_Problem statement_: Keep every word of the entries and print them exactly; the pictures stay out.

Stored data
[Start of Attachment]
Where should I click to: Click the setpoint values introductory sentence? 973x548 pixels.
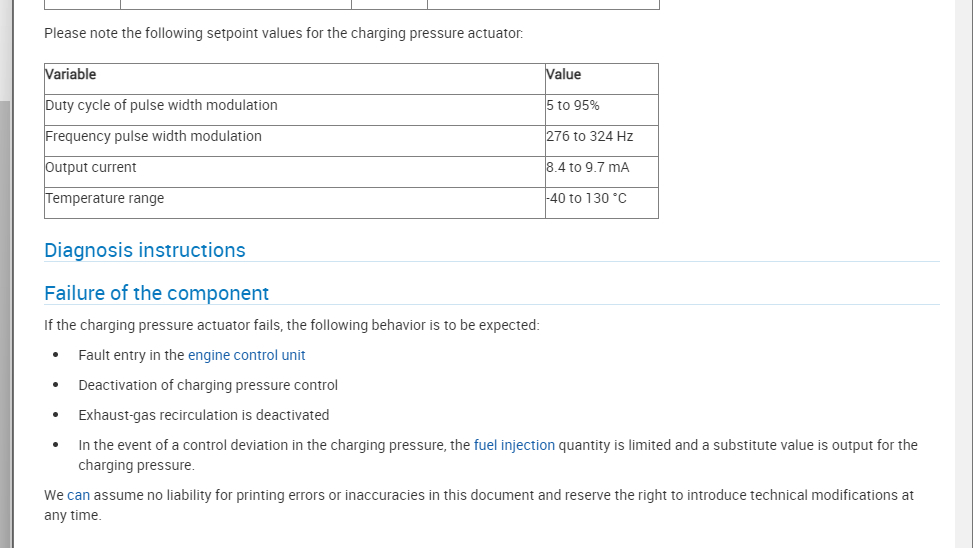(x=283, y=33)
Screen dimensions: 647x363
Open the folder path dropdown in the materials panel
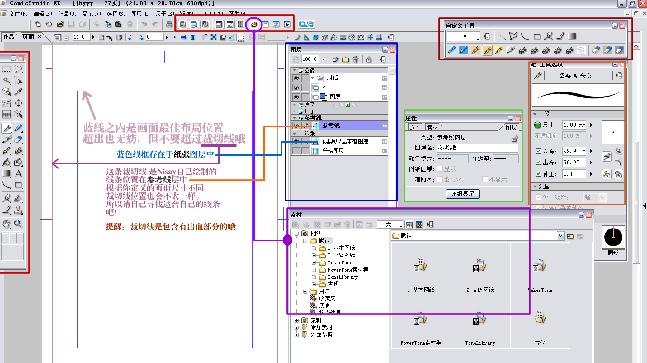coord(560,236)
[End of Attachment]
_Answer to the exercise_:
Where should I click to: Click the setpoint values introductory sentence? 973x548 pixels.
(x=283, y=33)
Screen dimensions: 647x363
Open the folder path dropdown in the materials panel
coord(560,236)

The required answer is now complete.